### Excerpt
James v. United States Shipping Board Emergency Fleet Corp.

12 F.2d 89 | E.D. Pa. | 1926

THOMPSON, District Judge.

The plaintiff sued in the municipal court of Philadelphia county to recover a balance of salary alleged to he owing, amounting to $841.67, with interest from January 10,1923. Upon petition of the defendant, the United States Shipping Board Emergency Fleet Corporation, the cause was removed to this court. The plaintiff moves to remand, upon the ground that this court has no jurisdiction, and facts showing jurisdiction do not appear in the plaintiff’s statement of claim • — citing American Well Works Co. v. Layne, 241 U. S. 257, 35 S. Ct. 585, 60 L. Ed. 987; Nevada-California Power Company v. Hamilton (D. C.) 235 F. 317; Tennessee v. Bank, 152 U. S. 454, 14 S. Ct. 654, 38 L. Ed. 511.

Counsel for the defendant insists that the court has jurisdiction, because the defendant is incorporated under a law of the United States regulating commerce. Section 24, eighth subdivision, of the Judicial Code (Comp. St. § 991), confers upon the District Courts original jurisdiction “of. all suits and proceedings arising under any law regulating commerce” (without the limitation provided in the first subdivision that the matter in controversy shall exceed exclusive of interest and costs the sum of value of $3,000), “except those suits and proceedings exclusive jurisdiction of which has been conferred upon the Commerce Court.”

### Entries shown

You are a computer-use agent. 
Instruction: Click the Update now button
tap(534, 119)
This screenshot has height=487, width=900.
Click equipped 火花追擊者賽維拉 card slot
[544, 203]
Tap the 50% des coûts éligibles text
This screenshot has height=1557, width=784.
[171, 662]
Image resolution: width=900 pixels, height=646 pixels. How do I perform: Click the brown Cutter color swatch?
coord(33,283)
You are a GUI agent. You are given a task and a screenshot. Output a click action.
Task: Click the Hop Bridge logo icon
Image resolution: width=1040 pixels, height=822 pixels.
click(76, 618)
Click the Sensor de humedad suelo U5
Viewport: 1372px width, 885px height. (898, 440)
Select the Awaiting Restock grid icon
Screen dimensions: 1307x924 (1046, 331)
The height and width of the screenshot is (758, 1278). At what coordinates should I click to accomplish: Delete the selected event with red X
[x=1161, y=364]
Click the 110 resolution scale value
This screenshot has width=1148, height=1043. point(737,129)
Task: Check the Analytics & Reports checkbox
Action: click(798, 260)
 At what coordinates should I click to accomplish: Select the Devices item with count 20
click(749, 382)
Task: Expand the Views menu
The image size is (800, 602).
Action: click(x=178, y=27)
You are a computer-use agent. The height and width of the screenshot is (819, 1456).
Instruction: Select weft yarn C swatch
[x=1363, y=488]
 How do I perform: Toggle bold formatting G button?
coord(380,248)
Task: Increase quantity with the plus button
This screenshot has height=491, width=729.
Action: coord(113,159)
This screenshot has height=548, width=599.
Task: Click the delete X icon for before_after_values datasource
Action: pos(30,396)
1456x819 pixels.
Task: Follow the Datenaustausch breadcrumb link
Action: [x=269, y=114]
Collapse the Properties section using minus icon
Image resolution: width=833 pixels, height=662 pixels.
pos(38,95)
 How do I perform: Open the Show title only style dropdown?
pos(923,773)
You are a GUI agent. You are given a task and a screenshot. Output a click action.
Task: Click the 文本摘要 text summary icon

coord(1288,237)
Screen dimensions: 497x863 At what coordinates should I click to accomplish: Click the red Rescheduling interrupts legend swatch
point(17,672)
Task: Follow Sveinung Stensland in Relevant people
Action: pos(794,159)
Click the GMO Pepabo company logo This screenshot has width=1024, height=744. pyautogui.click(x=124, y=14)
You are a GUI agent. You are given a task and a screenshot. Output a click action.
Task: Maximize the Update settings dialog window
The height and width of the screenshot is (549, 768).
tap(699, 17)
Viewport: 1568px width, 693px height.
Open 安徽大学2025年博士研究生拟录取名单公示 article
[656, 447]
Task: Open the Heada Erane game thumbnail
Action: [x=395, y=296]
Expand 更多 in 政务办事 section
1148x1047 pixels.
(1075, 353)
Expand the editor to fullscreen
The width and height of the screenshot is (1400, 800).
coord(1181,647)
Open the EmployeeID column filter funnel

### The problem
Continue the court opinion on the salary suit against the Emergency Fleet Corporation, starting right after its last sentence.

### Answer to this problem
By the Act of October 22,1913, 38 Statutes at Large 219 (Comp. St. § 992), the Commerce Court Was abolished and jurisdiction transferred to and vested in the several District Courts. The District Courts, therefore, now have the original jurisdiction formerly vested in the Commerce Court. It is well established, since Osborn v. United States Bank, 9 Wheat. 737, 6 L. Ed. 204, and Pacific Railroad Removal Cases, 115 U. S. 2, 5 S. Ct. 1113, 29 L. Ed. 319, that corporations of the United States, created by and organized under acts of Congress, are entitled to removal of suits against them into the United States courts, on the ground that such suits are suits “arising under the laws of the United States.”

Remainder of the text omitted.